── 所示材料

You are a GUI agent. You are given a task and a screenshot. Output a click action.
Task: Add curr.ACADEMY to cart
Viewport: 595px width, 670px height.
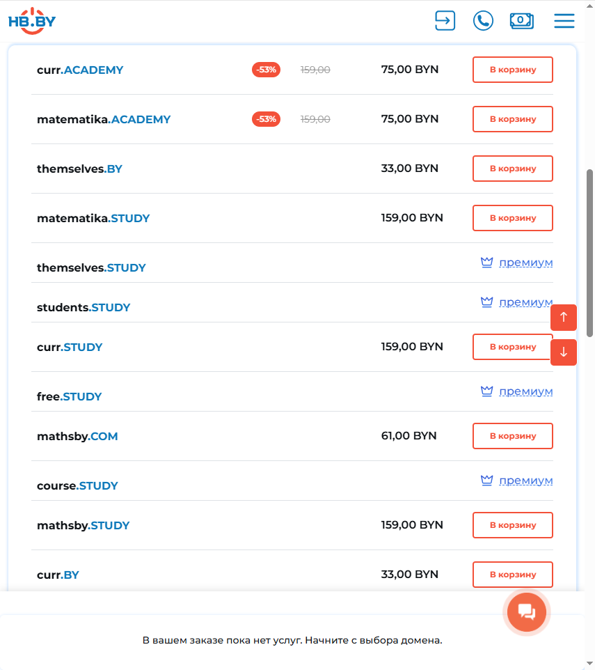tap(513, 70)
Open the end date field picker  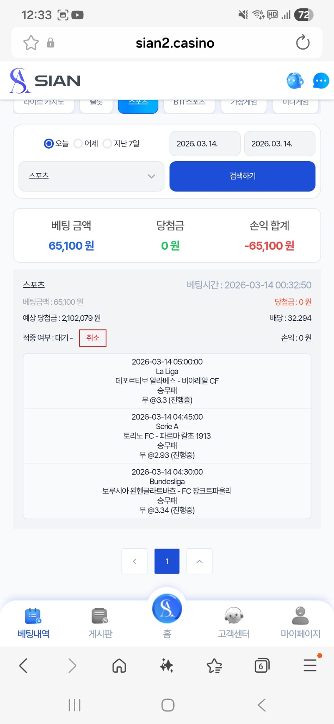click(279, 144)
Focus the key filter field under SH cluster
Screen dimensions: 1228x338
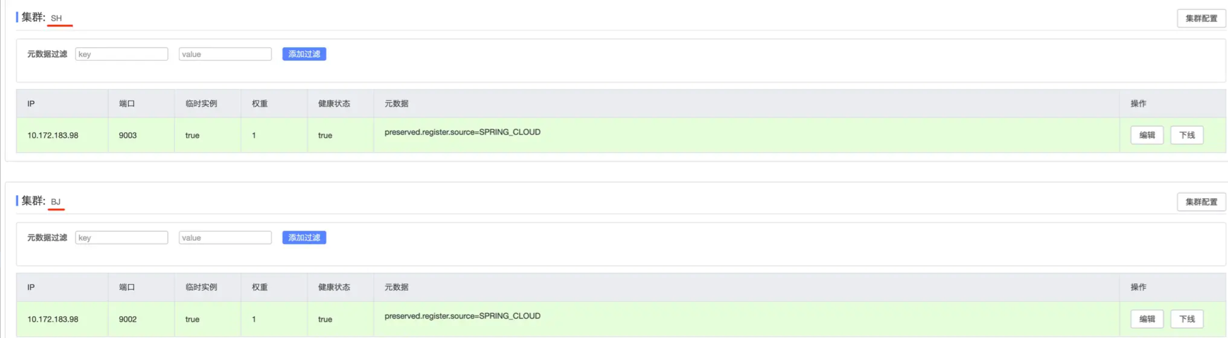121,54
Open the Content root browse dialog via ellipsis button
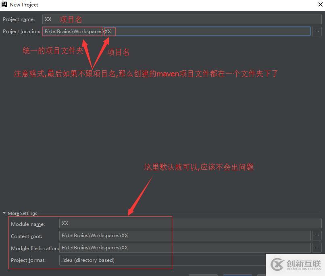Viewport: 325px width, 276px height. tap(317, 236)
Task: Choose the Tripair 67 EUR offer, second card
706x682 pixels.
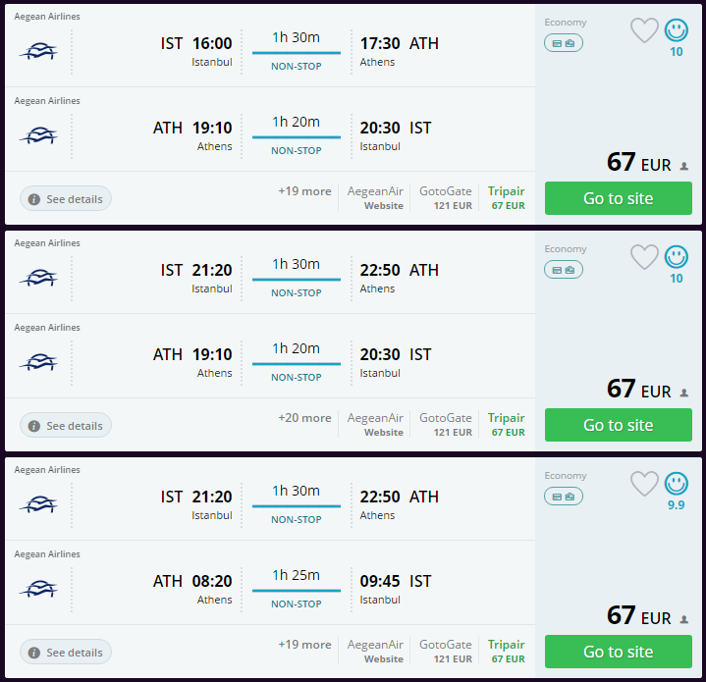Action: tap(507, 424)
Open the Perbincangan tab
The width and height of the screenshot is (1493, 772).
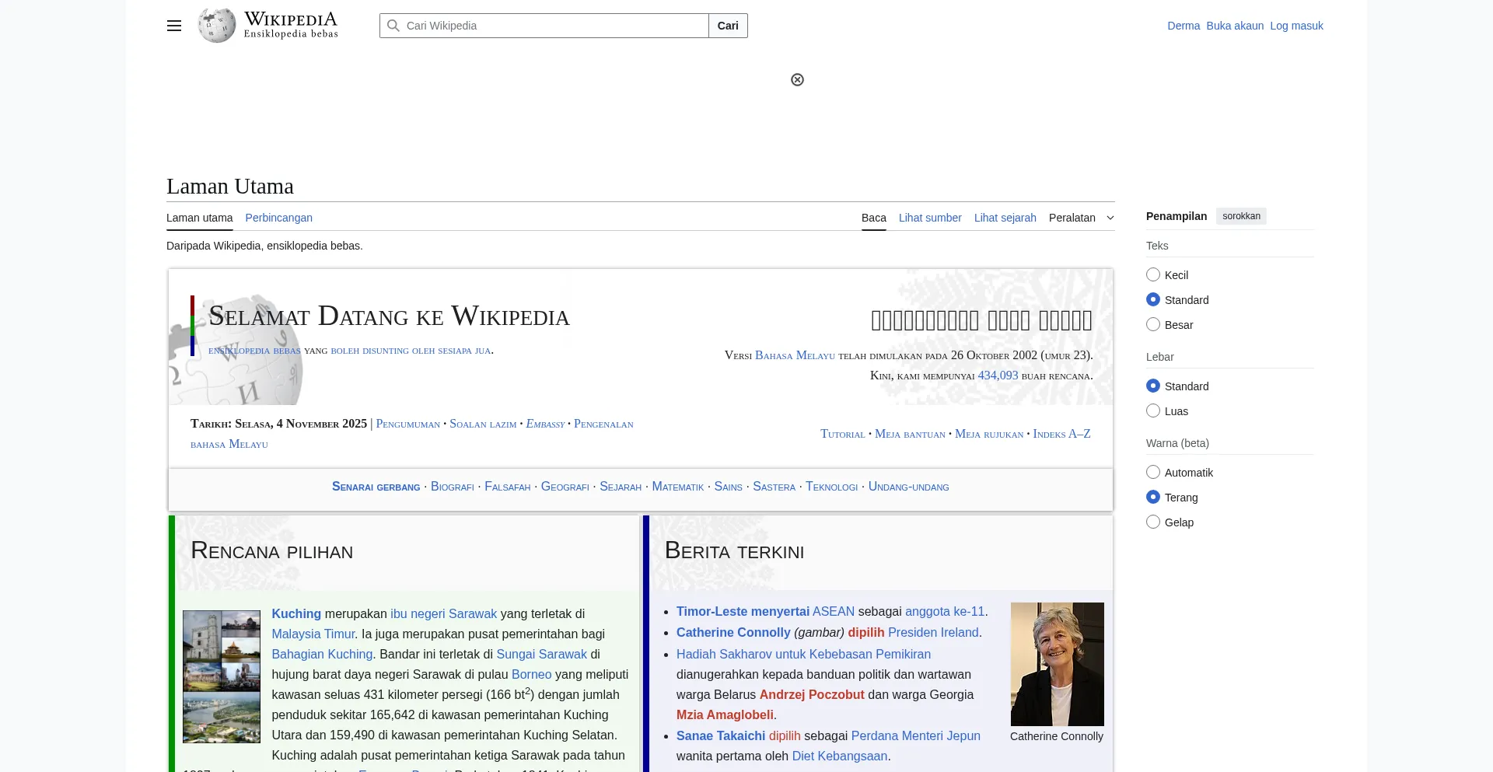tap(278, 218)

────

**任务详情**
请从包含“Open the Perbincangan tab”的那一行开始，到上面这些行的最后一行结束，逐字摘录其间各行，首尾两行都算在内。答案中不要带上图片。

**最终结果**
Open the Perbincangan tab
The width and height of the screenshot is (1493, 772).
tap(278, 218)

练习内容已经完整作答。